Kennedy envisions a future in which brain chips will be a normal thing for all humans. He told Wired:

“The first goal is to get the speech restored. The second goal is to restore movement, and a lot of people are working on that—that’ll happen, they just need better electrodes. And the third goal would then be to start enhancing normal humans.”

Eventually, Kennedy said, we’re all going to “extract our brains and connect them to small computers that will do everything for us, and the brains will live on.”

DARPA is also exploring using brain chips to treat PTSD and to help soldiers returning from war with traumatic brain injuries impacting memory.

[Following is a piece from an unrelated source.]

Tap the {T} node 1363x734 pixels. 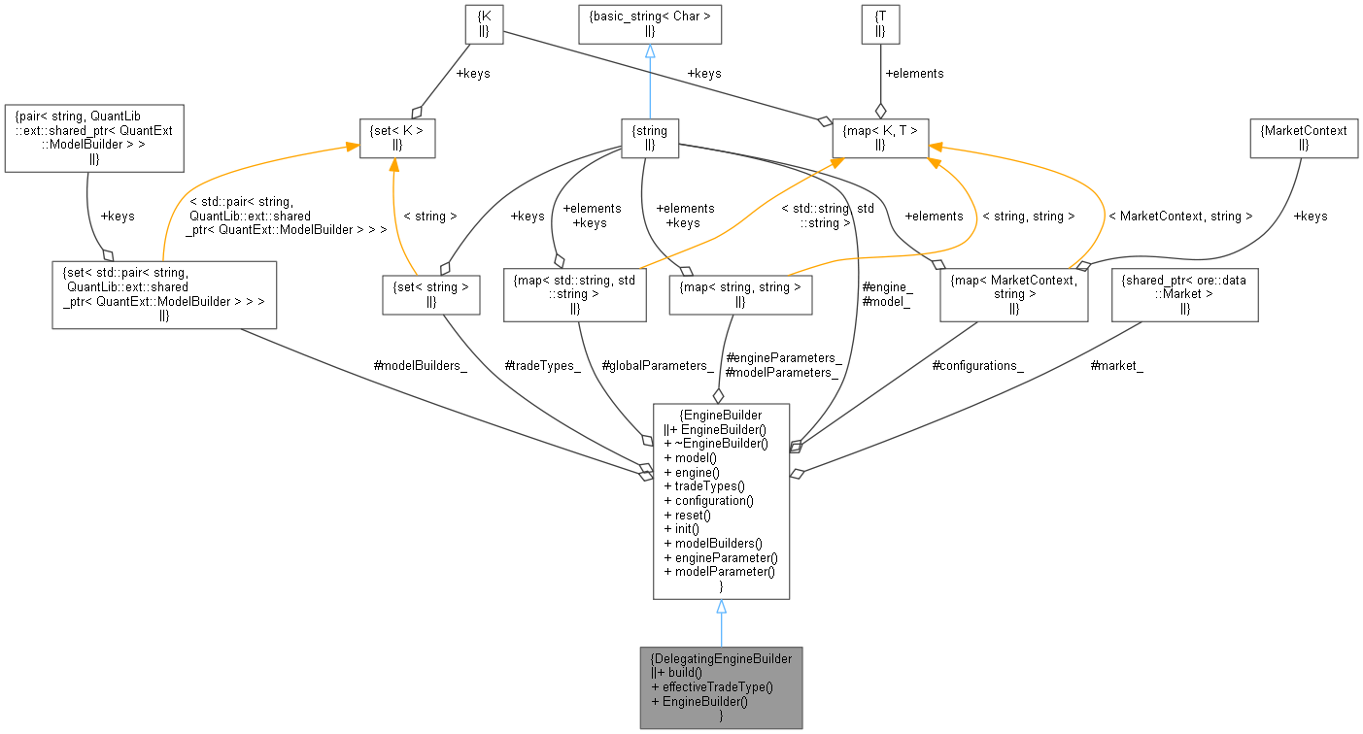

In other instances, DARPA’s ambitions for neural prosthetics veer a little more toward sci-fi, like, as Annie Jacobsen describes in her recent history of DARPA, using implants to allow soldiers on the battlefield to communicate by thought alone.

But, as Wired’s profile of Kennedy points out, invasive brain implants are also going out of style. Instead, research has begun favoring electrocorticography, which involves laying a flat surface of electronics on top of the brain to capture less detailed information than invasive implants might. DARPA’s new method, if successful, could offer a third option: a way of measuring detailed signals without having to open up the skull at all. And that will make us all one step closer to living on forever as disembodied brains in a vat.